We are not yet, however, a perfect union. And some of the jurisdictions covered by the Voting Rights Act have both a demonstrated history and a contemporary record of implementing discriminatory restrictions on voting.

The Voting Rights Act has been essential in securing the progress we have made as a nation over the last five decades.

And as my Judiciary Subcommittee on the Constitution, Civil Rights and Human Rights found during a series of hearings last Congress, the Voting Rights Act remains a relevant and critical tool in protecting the right to vote.

After a careful analysis of new voter ID laws in Texas and South Carolina, the Department of Justice used its authority under section 5 of the Voting Rights Act to object to the implementation of new photo identification requirements.

In Texas, according to the State's own data, more than 790,000 registered voters did not have the ID required to vote under the new Texas law.

That law would have had a disproportionate impact on Latino voters because 38.2 percent of registered Hispanic voters did not have the type of ID required by the law.

In South Carolina, the State's own data indicated that almost 240,000 registered voters did not have the identification required to vote under the State's new law.

That included 10 percent of all registered minorities in South Carolina who would not be able to vote under the new law.

That is more than 1 million registered voters who would have been turned away from the polls in Texas and South Carolina if the Department of Justice did not have the authority to object to those photo identification laws under the Voting Rights Act.

Opponents of the Voting Rights Act claim that some of the jurisdictions covered by the law should no longer be subject to it.

They rarely mention, however, that the Voting Rights Act itself contains a provision allowing jurisdictions to ``bail out'' or be excused from coverage under the law if they demonstrate compliance with the law for the previous 10 years.

In 2006, the Supreme Court clarified and expanded this bailout provision.

As a result, more than 190 jurisdictions have bailed out of coverage under the Voting Rights Act. The fact that so many jurisdictions have been excused from coverage under the law proves two very important points.

First, the Voting Rights Act is having its intended effect. States and localities that previously had a record of discriminating against minority voters are no longer doing so thanks to the scrutiny of the Voting Rights Act.
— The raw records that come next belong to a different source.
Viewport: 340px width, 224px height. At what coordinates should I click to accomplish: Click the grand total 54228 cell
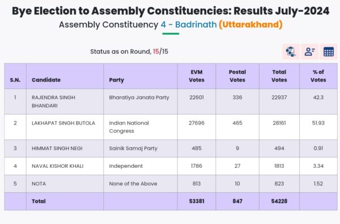point(279,201)
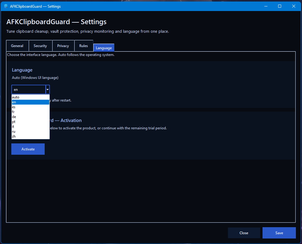The height and width of the screenshot is (244, 302).
Task: Choose 'ru' language option
Action: pos(30,131)
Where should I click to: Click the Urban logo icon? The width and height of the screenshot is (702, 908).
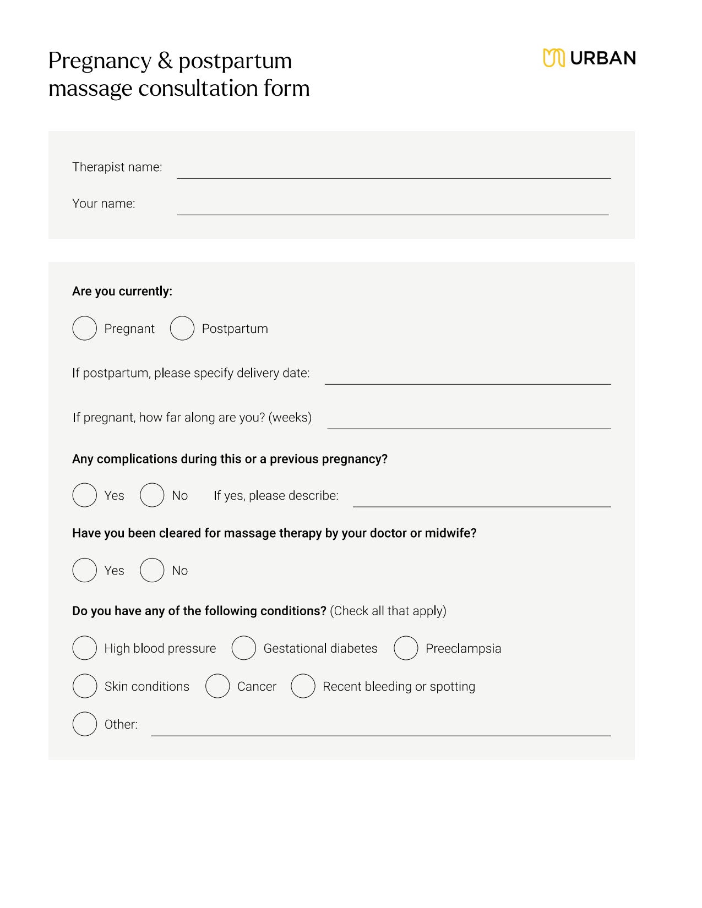click(553, 58)
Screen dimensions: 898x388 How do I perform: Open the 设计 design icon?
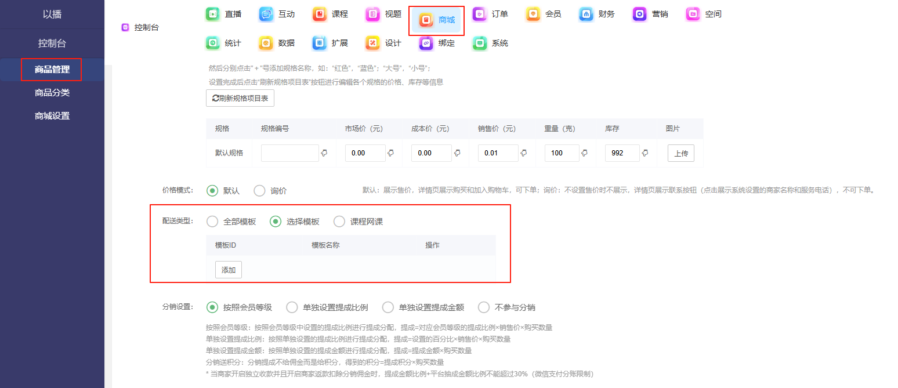(x=372, y=43)
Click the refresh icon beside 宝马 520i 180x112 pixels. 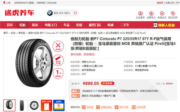(75, 13)

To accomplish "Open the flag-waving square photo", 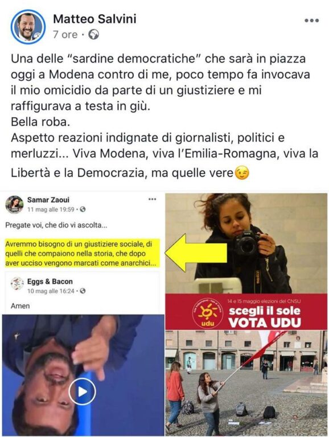I will tap(246, 383).
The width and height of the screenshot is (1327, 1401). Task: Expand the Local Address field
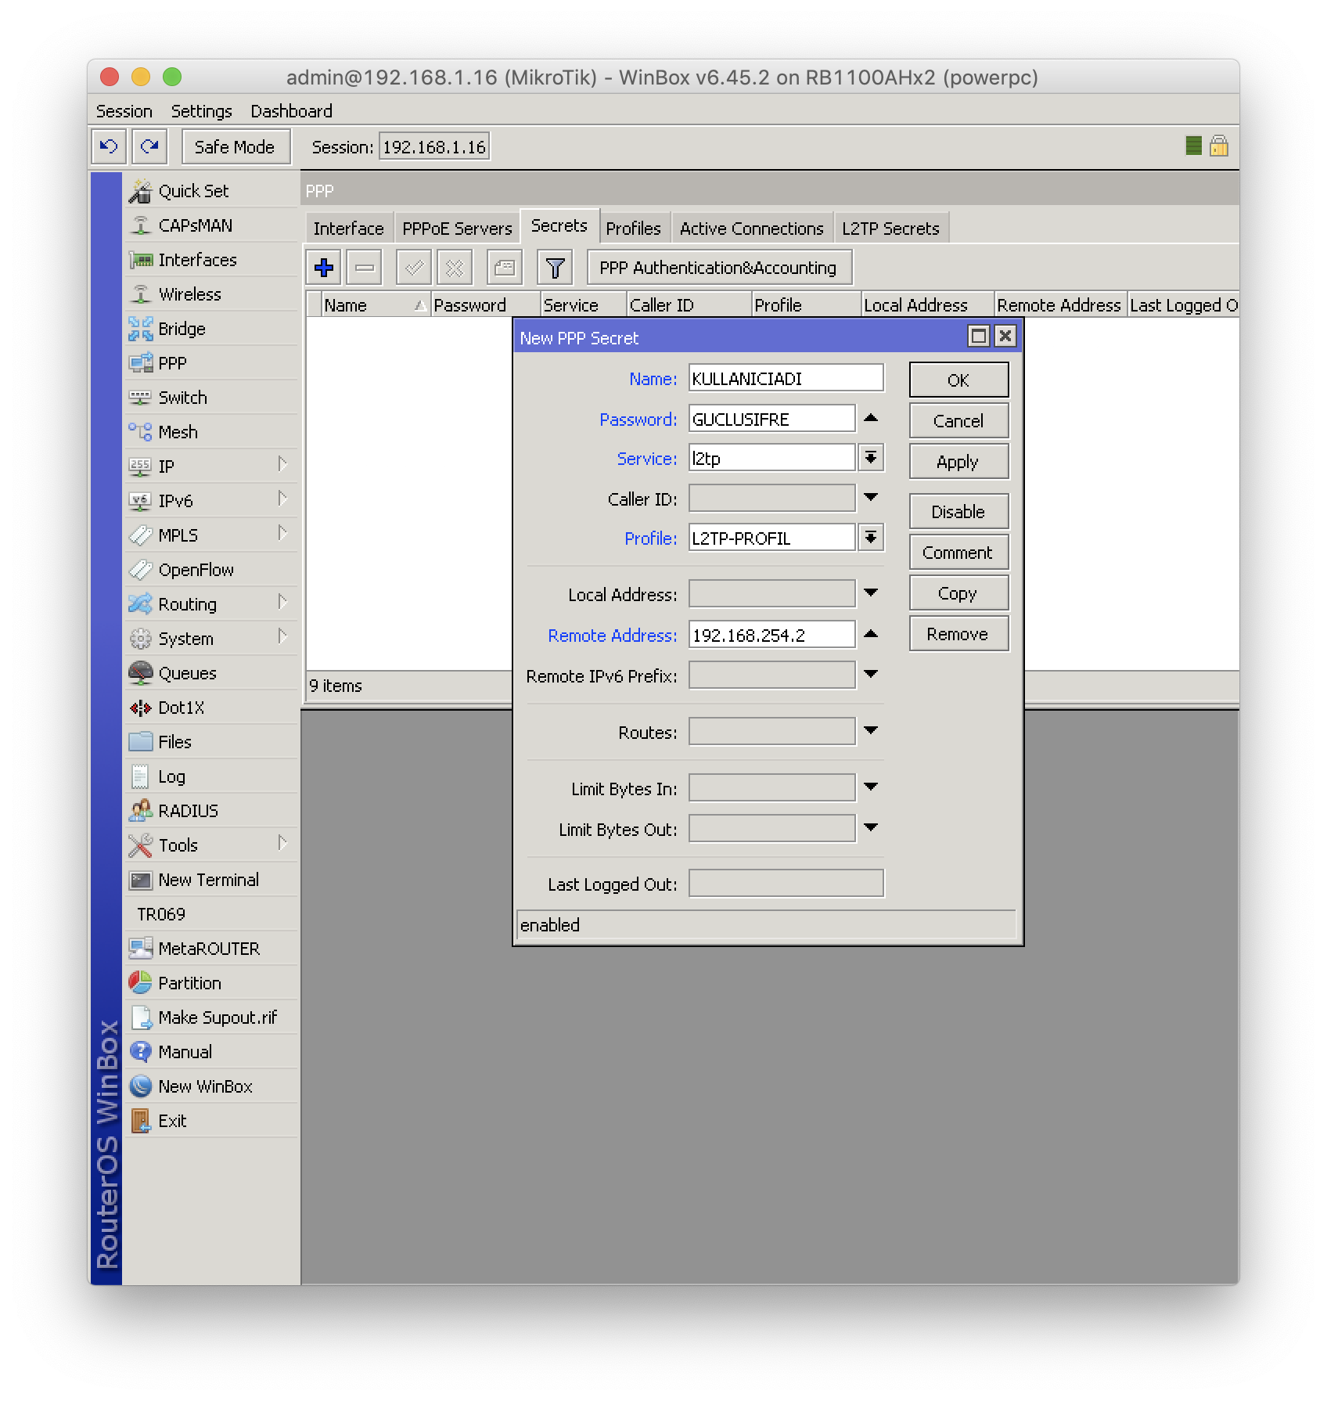tap(871, 594)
Second, the Voting Rights Act is not over-inclusive. Jurisdictions that can prove they are not discriminating--over a reasonable period of time--will be excused from coverage under the law.

The Voting Rights Act is not about who wins an election. It is not about political advantage. It is about ensuring that every eligible American can vote and that their vote will be counted.

As long as there continues to be evidence that some people are being denied the right to vote, we have an obligation to remedy that problem.

The Voting Rights Act has done its job of protecting the right to vote for almost 50 years. Congress did its job in 2006 by developing an extensive record and reauthorizing the law in an overwhelming and bipartisan manner.

It is my hope the Supreme Court will now do its job and affirm the constitutionality of this critical law.